BIO: Yanzhi Wang is currently an assistant professor in the Department of Electrical Engineering and Computer Science at Syracuse University, from August 2015. He has received his Ph.D. Degree in Computer Engineering from University of Southern California (USC) in 2014, under supervision of Prof. Massoud Pedram, and his B.S. Degree in Electronic Engineering from Tsinghua University in 2009.
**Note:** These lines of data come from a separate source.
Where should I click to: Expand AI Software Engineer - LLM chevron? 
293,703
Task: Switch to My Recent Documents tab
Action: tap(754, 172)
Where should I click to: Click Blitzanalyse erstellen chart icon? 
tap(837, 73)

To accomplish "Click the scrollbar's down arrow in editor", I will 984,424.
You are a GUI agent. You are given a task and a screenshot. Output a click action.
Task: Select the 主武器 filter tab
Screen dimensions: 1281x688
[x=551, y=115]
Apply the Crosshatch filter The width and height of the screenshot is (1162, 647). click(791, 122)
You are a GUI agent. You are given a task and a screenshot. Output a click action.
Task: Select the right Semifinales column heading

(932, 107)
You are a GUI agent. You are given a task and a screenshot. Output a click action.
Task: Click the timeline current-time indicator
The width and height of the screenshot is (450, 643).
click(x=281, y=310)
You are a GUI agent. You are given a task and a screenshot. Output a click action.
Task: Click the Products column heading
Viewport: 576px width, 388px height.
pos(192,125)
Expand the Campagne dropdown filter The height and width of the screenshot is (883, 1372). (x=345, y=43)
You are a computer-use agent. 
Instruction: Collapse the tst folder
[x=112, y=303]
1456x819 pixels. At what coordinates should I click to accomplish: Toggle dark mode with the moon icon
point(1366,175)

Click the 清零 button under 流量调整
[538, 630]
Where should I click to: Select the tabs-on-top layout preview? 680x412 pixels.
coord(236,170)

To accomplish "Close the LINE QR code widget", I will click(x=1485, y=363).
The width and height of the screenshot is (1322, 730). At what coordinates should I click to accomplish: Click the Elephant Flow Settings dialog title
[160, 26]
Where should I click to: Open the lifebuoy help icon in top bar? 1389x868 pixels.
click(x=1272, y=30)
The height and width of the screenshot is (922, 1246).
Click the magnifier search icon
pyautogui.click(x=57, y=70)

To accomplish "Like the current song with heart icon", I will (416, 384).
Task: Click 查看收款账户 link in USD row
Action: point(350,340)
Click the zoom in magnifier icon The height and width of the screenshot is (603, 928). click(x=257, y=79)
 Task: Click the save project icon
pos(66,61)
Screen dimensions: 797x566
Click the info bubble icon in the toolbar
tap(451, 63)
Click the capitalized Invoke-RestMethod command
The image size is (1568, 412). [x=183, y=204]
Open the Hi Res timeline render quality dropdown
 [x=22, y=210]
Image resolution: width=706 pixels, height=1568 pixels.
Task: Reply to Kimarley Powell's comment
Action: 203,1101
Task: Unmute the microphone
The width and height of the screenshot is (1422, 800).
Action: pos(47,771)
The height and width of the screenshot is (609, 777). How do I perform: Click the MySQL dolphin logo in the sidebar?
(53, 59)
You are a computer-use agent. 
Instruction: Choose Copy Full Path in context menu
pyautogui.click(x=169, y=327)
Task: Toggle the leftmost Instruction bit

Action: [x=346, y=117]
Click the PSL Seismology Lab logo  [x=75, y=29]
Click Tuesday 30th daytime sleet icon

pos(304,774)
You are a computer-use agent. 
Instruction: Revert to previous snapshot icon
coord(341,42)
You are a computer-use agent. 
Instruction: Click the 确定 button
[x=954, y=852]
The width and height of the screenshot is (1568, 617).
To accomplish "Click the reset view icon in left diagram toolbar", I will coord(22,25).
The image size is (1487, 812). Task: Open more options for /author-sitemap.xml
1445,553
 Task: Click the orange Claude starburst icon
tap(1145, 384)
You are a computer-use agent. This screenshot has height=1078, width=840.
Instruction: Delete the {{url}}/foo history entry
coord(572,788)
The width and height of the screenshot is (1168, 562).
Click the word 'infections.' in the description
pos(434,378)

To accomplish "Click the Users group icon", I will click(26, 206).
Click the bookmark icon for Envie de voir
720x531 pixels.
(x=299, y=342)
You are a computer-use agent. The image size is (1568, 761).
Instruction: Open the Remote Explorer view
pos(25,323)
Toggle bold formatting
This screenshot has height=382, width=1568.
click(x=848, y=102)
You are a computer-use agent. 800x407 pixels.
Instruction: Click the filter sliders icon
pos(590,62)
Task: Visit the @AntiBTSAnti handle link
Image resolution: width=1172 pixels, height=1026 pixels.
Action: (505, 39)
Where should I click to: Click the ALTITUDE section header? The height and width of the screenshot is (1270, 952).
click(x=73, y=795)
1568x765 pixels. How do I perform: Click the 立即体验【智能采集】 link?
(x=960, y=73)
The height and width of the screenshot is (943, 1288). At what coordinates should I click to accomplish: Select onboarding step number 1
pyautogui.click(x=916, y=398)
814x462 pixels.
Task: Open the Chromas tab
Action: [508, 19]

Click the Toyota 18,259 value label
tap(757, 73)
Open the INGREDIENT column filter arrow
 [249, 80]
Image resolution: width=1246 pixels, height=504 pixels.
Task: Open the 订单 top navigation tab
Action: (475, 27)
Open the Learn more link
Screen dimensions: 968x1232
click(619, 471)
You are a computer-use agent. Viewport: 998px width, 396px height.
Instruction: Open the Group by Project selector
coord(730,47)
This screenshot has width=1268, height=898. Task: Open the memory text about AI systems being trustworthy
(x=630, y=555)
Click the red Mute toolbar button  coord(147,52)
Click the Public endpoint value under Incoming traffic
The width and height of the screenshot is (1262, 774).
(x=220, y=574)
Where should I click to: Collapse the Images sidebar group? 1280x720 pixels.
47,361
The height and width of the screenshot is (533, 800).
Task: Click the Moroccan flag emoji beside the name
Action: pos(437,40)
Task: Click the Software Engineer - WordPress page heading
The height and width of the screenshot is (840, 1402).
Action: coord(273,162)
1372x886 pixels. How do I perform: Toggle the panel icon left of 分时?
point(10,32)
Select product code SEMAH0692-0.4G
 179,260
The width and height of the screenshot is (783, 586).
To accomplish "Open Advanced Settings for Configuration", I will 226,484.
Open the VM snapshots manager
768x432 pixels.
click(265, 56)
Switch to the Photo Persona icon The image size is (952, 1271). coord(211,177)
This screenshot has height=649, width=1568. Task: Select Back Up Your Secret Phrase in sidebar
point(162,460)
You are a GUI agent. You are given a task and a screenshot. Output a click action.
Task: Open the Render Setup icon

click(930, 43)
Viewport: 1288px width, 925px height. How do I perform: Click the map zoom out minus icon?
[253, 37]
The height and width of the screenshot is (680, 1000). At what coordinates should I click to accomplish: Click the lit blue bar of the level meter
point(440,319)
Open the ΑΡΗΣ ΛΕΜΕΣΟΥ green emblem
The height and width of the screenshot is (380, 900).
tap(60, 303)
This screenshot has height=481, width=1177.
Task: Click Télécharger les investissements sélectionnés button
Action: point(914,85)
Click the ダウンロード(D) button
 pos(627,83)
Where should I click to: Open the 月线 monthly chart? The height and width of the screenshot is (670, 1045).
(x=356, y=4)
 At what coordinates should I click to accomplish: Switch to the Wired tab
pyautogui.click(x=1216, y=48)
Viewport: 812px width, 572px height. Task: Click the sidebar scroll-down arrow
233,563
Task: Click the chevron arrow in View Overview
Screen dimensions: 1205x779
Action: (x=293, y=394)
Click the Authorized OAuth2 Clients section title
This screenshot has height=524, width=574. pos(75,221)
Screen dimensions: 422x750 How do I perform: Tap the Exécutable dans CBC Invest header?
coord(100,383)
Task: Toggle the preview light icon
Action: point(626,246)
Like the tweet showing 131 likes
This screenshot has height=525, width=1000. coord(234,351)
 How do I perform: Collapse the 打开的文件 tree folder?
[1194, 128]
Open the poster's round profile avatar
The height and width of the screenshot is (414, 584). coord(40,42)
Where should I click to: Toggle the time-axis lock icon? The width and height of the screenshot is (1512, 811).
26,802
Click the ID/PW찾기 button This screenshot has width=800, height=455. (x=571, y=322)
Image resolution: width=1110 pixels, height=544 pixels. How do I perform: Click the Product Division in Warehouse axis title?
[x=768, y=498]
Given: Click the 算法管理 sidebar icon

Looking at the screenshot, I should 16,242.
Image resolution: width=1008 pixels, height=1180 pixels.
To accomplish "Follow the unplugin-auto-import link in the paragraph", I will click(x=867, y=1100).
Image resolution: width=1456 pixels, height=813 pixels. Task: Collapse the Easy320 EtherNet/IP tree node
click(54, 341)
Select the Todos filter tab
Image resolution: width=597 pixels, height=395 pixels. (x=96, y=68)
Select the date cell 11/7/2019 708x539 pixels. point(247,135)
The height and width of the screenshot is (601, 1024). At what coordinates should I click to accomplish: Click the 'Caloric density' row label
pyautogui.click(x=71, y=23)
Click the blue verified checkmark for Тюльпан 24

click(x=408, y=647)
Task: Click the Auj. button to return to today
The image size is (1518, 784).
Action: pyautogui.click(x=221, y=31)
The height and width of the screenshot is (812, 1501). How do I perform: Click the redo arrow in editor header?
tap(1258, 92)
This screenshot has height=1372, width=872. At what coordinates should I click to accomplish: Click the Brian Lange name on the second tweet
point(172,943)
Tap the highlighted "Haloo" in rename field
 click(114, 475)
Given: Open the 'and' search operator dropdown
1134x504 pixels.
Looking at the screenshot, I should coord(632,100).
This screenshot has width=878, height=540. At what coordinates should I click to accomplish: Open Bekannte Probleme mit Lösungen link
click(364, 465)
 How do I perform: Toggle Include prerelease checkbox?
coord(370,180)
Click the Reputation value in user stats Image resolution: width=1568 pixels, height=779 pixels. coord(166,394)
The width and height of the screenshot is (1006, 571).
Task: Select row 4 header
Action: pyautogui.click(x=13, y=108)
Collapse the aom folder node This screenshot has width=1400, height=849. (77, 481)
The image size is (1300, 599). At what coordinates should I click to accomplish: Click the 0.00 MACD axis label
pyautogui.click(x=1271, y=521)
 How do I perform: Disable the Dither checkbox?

Dr. Wang’s current research interests are the energy-efficient and high-performance implementations of deep learning and artificial intelligence systems, neuromorphic computing and new computing paradigms, and emerging deep learning algorithms/systems such as Bayesian neural networks, generative adversarial networks (GANs), and deep reinforcement learning. Besides, he works on the application of deep learning and machine intelligence in various mobile and IoT systems, medical systems, and UAVs, as well as the integration of security protection in deep learning systems. He also works on near-threshold computing for IoT devices and energy-efficient cyber-physical systems. His group works on both algorithms and actual implementations (FPGAs, circuit tapeouts, mobile and embedded systems, and UAVs).
His work has been published in top venues in conferences and journals (e.g. ASPLOS, MICRO, ICML, DAC, ICCAD, DATE, ASP-DAC, ISLPED, INFOCOM, ICDCS, TComputer, TCAD, etc.), and has been cited for around 3,000 times according to Google Scholar. He has received four Best Paper or Top Paper Awards from major conferences including IEEE ICASSP (top 3 among all 2,000+ submissions), ISLPED, IEEE CLOUD, and ISVLSI. He has another six Best Paper Nominations and two Popular Papers in IEEE TCAD. His group is sponsored by the NSF, DARPA, IARPA, AFRL/AFOSR, Syracuse CASE Center, and industry sources.